_THE PROBLEM:_
Once you find the line with "Where should I click to: Copy" in the entries below, return exactly every line from it through the line with "Given: Click the".

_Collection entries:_
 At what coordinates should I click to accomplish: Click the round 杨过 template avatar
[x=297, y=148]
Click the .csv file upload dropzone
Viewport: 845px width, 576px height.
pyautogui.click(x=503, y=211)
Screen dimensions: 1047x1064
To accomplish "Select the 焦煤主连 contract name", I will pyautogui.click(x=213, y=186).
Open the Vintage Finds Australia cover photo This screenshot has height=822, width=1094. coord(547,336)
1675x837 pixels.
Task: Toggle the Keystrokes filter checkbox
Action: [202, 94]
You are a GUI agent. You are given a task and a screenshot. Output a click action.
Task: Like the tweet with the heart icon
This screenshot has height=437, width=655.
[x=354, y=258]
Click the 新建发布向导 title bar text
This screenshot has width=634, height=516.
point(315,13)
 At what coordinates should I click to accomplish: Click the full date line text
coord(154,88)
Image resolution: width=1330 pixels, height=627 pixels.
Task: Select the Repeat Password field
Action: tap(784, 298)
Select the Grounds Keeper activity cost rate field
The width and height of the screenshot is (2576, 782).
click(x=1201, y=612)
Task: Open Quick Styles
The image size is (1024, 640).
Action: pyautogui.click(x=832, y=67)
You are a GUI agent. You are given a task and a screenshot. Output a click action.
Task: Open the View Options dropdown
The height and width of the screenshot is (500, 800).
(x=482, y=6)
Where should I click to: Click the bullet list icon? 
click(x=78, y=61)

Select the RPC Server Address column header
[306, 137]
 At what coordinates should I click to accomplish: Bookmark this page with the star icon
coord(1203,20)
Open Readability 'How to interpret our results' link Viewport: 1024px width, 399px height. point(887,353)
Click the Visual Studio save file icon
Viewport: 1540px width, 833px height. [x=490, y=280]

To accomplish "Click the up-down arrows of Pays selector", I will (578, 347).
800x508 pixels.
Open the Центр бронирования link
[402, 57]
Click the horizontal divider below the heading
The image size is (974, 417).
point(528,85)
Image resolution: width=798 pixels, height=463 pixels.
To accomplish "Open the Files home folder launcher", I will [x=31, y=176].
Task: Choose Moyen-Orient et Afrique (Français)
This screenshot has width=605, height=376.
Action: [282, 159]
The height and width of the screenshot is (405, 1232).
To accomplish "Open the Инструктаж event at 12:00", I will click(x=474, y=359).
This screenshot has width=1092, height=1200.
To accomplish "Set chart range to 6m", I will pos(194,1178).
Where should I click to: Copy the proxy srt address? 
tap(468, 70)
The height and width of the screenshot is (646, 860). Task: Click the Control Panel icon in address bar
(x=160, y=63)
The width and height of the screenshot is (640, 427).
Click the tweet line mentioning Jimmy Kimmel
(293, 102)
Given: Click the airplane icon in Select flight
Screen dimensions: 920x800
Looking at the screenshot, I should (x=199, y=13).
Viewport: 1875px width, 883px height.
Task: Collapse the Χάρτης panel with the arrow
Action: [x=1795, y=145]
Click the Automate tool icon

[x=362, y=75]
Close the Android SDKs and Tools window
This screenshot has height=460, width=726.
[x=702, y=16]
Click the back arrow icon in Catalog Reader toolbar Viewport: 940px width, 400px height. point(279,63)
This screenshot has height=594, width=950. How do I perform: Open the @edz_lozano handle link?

_COMPLETED TASK:_
Where should I click to: Copy the proxy srt address? 
tap(468, 70)
The height and width of the screenshot is (646, 860). Task: Click the Control Panel icon in address bar
(x=160, y=63)
The width and height of the screenshot is (640, 427).
Click the tweet line mentioning Jimmy Kimmel
(293, 102)
Given: Click the airplane icon in Select flight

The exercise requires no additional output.